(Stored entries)
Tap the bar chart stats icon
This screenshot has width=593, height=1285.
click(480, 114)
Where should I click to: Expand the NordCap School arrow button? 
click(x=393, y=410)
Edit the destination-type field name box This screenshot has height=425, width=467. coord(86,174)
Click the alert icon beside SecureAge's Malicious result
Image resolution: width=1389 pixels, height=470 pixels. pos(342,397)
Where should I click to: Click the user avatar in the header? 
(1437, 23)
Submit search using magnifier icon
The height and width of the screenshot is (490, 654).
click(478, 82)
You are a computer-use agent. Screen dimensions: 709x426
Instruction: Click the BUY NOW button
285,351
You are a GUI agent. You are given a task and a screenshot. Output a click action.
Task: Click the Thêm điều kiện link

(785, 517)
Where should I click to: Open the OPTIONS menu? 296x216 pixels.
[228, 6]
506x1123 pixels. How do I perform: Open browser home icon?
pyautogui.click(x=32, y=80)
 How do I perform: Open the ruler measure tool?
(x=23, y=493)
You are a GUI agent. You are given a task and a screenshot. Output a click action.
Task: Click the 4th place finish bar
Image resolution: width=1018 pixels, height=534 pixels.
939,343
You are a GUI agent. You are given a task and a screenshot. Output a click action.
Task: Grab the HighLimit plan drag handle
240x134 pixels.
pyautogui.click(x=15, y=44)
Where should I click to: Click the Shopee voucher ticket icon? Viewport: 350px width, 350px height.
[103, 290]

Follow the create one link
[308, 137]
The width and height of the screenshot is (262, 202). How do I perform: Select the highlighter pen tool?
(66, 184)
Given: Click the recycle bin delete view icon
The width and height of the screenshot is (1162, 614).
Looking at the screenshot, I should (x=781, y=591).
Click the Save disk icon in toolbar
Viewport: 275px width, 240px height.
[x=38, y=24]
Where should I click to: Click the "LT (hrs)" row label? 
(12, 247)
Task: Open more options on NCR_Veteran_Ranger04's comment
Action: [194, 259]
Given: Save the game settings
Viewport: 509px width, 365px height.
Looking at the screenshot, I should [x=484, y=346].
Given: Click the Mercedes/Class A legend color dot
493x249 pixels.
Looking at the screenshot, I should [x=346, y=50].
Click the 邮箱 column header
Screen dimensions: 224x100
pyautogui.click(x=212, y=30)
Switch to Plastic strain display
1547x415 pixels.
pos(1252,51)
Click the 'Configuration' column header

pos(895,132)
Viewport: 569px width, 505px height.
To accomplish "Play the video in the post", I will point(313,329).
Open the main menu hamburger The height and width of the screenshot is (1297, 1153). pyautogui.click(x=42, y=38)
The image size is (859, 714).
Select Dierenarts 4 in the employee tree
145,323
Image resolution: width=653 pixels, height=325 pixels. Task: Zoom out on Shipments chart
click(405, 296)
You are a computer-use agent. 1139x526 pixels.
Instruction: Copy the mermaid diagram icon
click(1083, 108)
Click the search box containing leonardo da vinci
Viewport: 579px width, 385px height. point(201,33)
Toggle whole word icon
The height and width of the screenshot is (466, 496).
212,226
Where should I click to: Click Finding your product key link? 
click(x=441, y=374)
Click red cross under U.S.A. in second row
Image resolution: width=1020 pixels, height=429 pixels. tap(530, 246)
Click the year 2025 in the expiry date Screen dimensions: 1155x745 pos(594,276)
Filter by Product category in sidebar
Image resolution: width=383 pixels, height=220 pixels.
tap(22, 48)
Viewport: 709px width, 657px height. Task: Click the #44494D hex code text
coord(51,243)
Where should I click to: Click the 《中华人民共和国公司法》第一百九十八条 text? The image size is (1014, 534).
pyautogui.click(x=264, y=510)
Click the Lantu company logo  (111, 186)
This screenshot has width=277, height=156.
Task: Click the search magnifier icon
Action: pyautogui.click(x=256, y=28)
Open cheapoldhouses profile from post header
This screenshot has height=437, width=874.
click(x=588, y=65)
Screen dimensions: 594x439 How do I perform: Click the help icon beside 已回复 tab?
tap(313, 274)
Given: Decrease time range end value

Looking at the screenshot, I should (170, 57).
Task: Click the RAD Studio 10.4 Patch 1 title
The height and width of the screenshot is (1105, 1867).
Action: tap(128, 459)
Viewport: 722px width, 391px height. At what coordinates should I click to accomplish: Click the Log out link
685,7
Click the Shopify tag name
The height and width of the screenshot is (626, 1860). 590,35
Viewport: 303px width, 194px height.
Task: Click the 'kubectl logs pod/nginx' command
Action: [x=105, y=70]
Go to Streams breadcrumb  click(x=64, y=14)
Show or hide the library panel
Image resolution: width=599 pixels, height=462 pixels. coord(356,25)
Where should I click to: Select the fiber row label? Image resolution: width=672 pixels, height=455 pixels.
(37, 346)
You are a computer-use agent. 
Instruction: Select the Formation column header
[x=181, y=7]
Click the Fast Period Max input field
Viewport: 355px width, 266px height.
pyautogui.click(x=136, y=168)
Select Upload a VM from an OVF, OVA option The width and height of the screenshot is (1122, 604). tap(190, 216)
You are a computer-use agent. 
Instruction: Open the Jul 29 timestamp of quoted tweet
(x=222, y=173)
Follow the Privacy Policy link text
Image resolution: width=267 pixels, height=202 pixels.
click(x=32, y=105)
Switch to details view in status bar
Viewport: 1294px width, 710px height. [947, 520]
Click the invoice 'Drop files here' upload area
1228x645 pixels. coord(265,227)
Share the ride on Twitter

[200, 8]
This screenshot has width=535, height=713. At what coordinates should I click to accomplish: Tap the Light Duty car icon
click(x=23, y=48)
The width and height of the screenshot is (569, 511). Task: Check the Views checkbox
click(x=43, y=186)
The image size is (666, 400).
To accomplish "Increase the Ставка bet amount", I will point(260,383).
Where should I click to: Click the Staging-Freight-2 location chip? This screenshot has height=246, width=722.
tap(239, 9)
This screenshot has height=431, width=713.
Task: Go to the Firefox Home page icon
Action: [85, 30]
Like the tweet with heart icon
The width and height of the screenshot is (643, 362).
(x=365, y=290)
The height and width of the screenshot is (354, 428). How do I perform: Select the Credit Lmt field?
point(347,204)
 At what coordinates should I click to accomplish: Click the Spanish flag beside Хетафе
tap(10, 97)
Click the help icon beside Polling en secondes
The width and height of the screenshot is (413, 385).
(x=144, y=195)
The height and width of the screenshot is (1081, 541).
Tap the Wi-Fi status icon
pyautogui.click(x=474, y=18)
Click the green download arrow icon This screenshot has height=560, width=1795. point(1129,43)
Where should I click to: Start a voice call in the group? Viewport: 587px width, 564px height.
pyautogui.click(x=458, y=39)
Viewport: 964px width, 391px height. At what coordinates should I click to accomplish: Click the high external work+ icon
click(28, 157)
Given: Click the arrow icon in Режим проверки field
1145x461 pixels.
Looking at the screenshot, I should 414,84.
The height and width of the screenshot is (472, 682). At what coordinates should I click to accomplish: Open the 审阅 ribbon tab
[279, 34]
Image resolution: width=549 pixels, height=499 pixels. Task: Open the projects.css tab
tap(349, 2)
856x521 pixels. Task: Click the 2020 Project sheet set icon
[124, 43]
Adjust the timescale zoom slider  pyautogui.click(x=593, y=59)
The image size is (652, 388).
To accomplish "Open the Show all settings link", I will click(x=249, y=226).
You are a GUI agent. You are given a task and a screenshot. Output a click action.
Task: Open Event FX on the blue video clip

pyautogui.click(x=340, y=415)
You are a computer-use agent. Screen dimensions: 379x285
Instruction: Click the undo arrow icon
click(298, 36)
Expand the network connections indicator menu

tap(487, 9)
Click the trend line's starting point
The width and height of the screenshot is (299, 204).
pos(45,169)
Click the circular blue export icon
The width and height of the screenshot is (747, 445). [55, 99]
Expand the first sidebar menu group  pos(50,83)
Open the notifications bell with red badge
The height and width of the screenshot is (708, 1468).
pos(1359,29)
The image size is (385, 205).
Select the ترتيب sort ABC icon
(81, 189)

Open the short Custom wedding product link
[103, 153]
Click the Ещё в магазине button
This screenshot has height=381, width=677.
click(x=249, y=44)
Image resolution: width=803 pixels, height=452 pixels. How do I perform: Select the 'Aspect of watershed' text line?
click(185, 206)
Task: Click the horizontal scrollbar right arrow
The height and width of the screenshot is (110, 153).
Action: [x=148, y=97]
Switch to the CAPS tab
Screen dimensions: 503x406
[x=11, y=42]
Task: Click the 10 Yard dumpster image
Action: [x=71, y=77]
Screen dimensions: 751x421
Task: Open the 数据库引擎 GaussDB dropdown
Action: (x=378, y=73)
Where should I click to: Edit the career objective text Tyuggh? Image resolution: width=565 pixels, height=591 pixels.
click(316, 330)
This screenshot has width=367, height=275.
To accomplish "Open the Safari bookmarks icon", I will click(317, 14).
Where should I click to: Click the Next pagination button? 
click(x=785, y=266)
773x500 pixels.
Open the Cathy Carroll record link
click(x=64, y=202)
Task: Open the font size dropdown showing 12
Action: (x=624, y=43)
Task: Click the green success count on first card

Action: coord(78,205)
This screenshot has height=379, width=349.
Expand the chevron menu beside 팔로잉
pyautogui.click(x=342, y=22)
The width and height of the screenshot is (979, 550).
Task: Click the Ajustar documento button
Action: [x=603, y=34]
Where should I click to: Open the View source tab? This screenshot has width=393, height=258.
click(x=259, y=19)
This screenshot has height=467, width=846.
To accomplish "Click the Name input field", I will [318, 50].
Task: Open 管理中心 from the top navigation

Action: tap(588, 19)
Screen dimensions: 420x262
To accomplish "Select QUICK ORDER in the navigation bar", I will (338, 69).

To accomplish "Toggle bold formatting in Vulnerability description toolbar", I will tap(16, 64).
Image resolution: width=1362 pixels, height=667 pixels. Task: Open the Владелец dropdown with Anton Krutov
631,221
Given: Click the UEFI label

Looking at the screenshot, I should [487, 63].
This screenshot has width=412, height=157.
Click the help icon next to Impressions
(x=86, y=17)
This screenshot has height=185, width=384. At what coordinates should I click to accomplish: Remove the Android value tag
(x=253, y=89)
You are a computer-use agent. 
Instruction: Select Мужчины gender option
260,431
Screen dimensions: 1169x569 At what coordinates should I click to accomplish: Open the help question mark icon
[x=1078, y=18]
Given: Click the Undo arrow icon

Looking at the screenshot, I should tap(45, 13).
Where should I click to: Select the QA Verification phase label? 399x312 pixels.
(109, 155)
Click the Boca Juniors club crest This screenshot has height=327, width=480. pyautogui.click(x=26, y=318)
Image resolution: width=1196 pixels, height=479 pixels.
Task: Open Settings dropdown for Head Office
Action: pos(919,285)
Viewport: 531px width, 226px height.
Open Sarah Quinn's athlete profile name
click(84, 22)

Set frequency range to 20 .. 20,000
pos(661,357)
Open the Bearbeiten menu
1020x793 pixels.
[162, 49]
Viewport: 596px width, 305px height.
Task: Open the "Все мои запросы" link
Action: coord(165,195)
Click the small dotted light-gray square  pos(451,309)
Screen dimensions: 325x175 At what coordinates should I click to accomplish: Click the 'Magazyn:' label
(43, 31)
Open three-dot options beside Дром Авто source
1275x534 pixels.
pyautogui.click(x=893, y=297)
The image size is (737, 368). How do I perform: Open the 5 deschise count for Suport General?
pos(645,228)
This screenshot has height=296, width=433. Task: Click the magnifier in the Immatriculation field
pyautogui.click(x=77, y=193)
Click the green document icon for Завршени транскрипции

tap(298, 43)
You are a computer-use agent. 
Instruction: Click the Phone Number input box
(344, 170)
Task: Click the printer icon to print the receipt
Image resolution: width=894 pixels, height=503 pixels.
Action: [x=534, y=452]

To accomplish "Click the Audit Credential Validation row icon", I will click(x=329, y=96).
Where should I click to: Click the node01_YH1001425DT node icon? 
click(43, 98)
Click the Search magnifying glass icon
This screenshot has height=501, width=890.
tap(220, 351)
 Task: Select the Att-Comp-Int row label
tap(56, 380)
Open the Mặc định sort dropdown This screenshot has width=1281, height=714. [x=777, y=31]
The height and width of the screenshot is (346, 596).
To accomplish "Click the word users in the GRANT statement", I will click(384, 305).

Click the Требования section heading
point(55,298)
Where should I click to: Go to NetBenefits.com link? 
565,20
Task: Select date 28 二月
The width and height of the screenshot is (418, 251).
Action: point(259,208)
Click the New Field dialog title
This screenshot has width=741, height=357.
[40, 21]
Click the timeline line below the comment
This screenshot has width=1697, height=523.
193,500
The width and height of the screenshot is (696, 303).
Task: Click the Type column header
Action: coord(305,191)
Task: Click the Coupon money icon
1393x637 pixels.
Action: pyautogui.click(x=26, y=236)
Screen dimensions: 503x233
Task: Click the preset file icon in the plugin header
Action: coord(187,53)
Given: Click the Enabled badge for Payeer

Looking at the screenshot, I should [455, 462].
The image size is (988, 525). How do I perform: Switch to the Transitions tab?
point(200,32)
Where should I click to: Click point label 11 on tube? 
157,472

Task goal: Set down only the lines above that fall between the line holding "Task: Click the Thêm điều kiện link" and the line holding "The image size is (859, 714).", inclusive, keeping each exact.

Expected output:
Task: Click the Thêm điều kiện link

(785, 517)
Where should I click to: Open the OPTIONS menu? 296x216 pixels.
[228, 6]
506x1123 pixels. How do I perform: Open browser home icon?
pyautogui.click(x=32, y=80)
 How do I perform: Open the ruler measure tool?
(x=23, y=493)
You are a GUI agent. You are given a task and a screenshot. Output a click action.
Task: Click the 4th place finish bar
Image resolution: width=1018 pixels, height=534 pixels.
939,343
You are a GUI agent. You are given a task and a screenshot. Output a click action.
Task: Grab the HighLimit plan drag handle
240x134 pixels.
pyautogui.click(x=15, y=44)
Where should I click to: Click the Shopee voucher ticket icon? Viewport: 350px width, 350px height.
[103, 290]

Follow the create one link
[308, 137]
The width and height of the screenshot is (262, 202). How do I perform: Select the highlighter pen tool?
(66, 184)
Given: Click the recycle bin delete view icon
The width and height of the screenshot is (1162, 614).
Looking at the screenshot, I should (x=781, y=591).
Click the Save disk icon in toolbar
Viewport: 275px width, 240px height.
[x=38, y=24]
Where should I click to: Click the "LT (hrs)" row label? 
(12, 247)
Task: Open more options on NCR_Veteran_Ranger04's comment
Action: [194, 259]
Given: Save the game settings
Viewport: 509px width, 365px height.
Looking at the screenshot, I should [x=484, y=346].
Given: Click the Mercedes/Class A legend color dot
493x249 pixels.
Looking at the screenshot, I should [x=346, y=50].
Click the 邮箱 column header
Screen dimensions: 224x100
pyautogui.click(x=212, y=30)
Switch to Plastic strain display
1547x415 pixels.
pos(1252,51)
Click the 'Configuration' column header

pos(895,132)
Viewport: 569px width, 505px height.
To accomplish "Play the video in the post", I will point(313,329).
Open the main menu hamburger The height and width of the screenshot is (1297, 1153). pyautogui.click(x=42, y=38)
The image size is (859, 714).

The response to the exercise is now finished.